I'll have more on this game later in the week.

Saturday, November 30, 2013

Six Days Late "Live" Blog: Lions vs. Buccaneers

I apologize for the further lateness of this, but holidays and a short week pushed this down the priority list. Because I'm already a game behind, this will be briefer than usual, which is probably a good thing.

First quarter:

14:13 - Lions quickly go 3-and-out. The offensive line is struggling early, specifically LaAndrian Waddle, who was responsible for a TFL and a pressure on the first three plays.

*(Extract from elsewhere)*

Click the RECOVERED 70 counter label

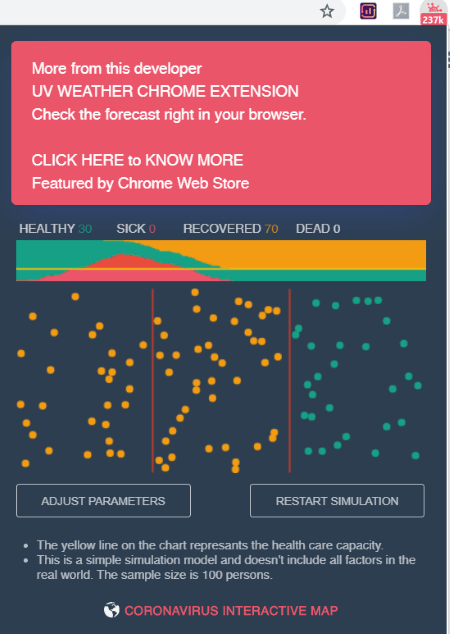tap(230, 229)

13:14  - Lions respond with a three-and-out on defense. Likewise, it was the defensive line that forced the punt. Ndamukong Suh with great penetration on the first down rush, and Nick Fairley with the pressure on third down...and what was that thing Jeremy Ross did after catching the punt? You're allowed to run downfield after catching a punt? Why didn't anyone tell the Lions this sooner?

11:24 - I don't know the play call on Matthew Stafford's interception, but it looks like at least some of the blame should be on Nate Burleson. At the moment Stafford throws the ball:

...he is leading Burleson where there's room in the Bucs' zone. However, Burleson sits at the end of his route, allowing the safety to get to the ball first and tip it. Burleson needs to find the hole in the zone and get there.

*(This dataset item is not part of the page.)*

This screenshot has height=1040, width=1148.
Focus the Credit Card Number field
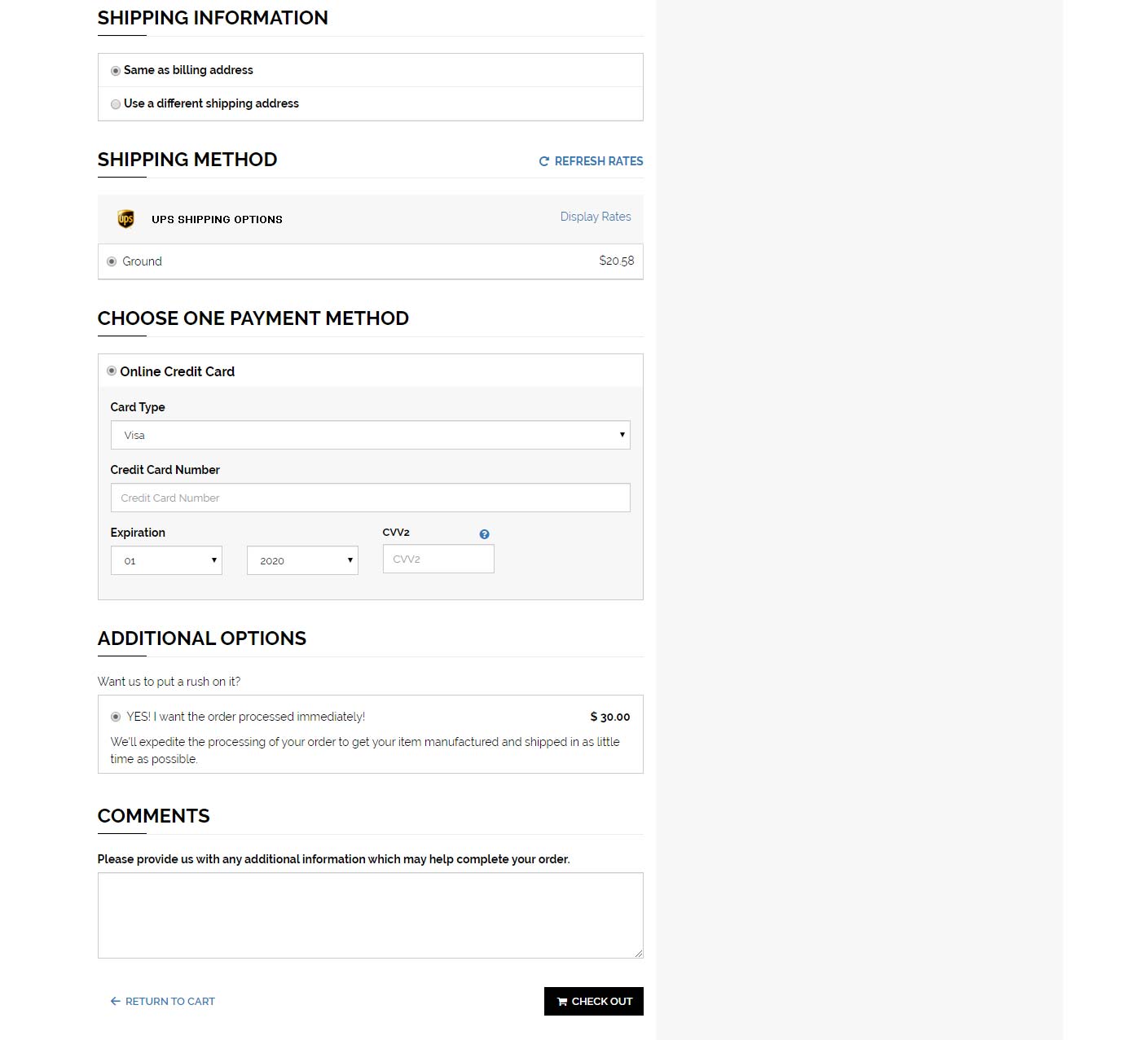click(370, 498)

9:24 - Brutal roughing the passer penalty.

Fairley is clearly getting pushed into the quarterback, and as he stumbles that way, he has no choice but to come into contact just below Mike Glennon's waist. Nothing else he could've done.

7:05 - Unbelievable read from DeAndre Levy on the end around.

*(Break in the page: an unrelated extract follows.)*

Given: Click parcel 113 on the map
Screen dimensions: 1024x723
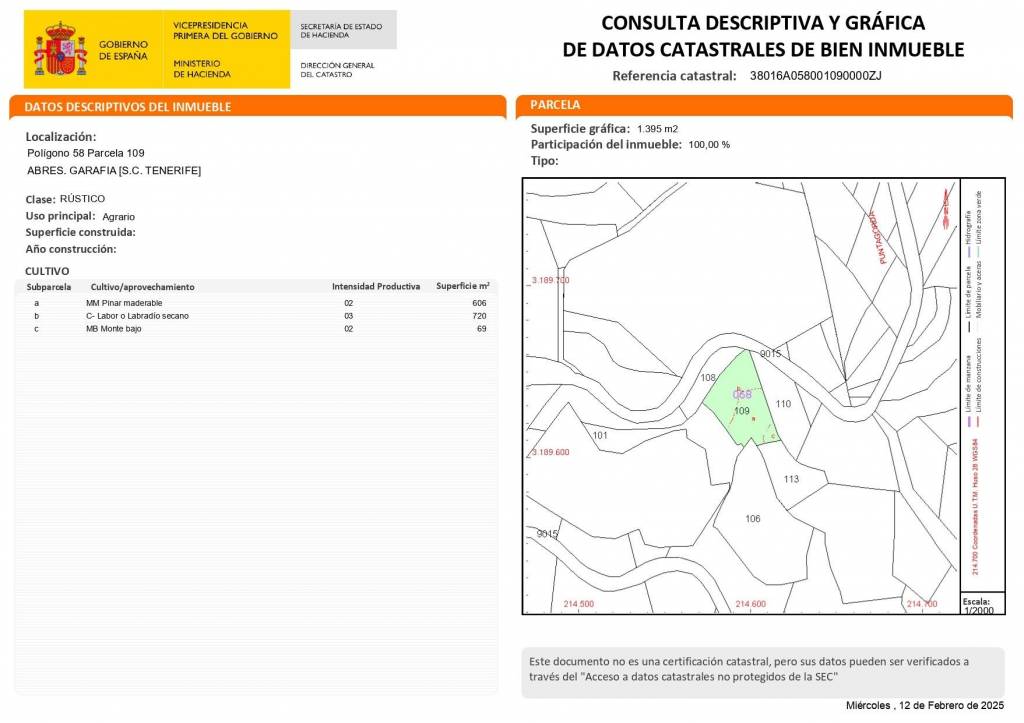Looking at the screenshot, I should 791,479.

5:30 - Tampa picks up a couple of third down conversions. Coverages on both were decent, not great. Good throws by Glennon.

5:21 - Ziggy Ansah does a great job shoving the left tackle to the side and picking up a big sack on first down. Nice to see some strength to go with that speed.

2:05 - Ballsy play by Stafford. Does a great job escaping pressure. He had Reggie Bush on his side of the field with a step on his defender. But Stafford opts to throw against the grain and finds an open Burleson for a first down.

0:00 - Beautiful set-up and execution of the screen to Burleson. The Lions get a little lucky, as the play-side safety sprints backwards at the snap to play deep middle.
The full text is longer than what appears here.